Action item: If a line in the data contains "agent", copy it out.

Data under study:

______________________________

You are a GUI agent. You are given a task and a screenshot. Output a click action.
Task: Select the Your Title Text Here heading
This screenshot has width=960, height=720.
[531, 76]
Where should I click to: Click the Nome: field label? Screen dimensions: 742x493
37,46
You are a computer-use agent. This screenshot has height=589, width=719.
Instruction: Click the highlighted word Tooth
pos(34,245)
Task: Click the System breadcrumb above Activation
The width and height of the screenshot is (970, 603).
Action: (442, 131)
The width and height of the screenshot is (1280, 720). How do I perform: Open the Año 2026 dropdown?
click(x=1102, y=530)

______________________________

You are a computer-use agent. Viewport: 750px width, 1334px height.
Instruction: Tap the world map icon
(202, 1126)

______________________________

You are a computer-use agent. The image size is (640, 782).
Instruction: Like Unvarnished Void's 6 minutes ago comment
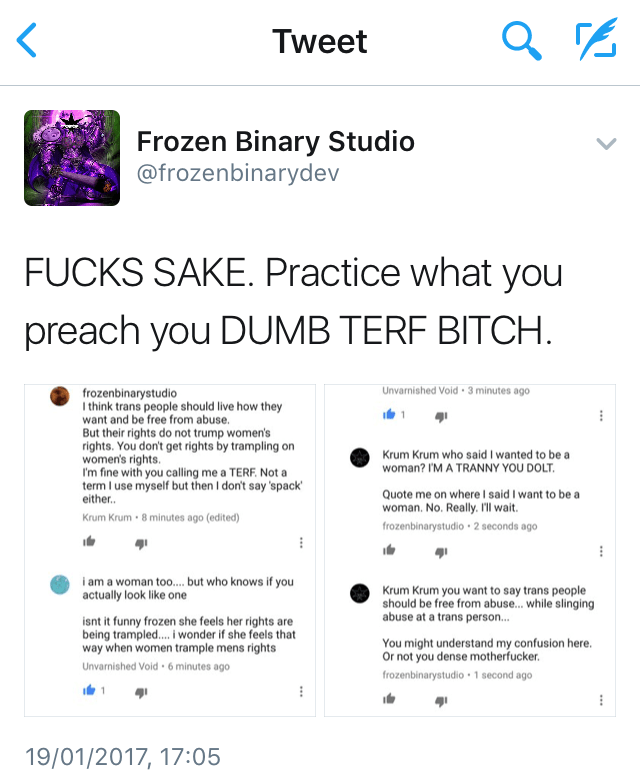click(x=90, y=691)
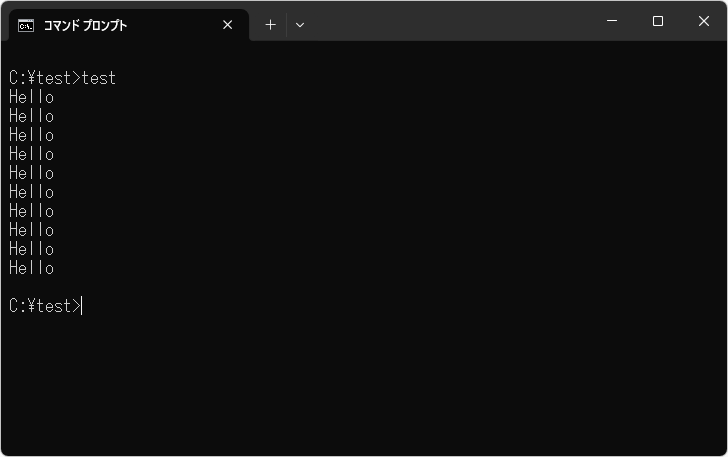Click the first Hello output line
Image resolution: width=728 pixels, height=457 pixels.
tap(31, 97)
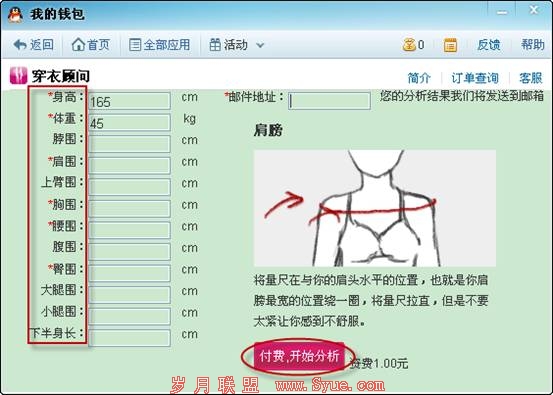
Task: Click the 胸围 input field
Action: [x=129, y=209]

______________________________

Result below:
You are a GUI agent. You are given a task and a screenshot. Output a click action.
You are a computer-use agent. This screenshot has height=589, width=719.
You are a computer-use agent. Viewport: 750px width, 1334px height.
You are a computer-use agent. The image size is (640, 782).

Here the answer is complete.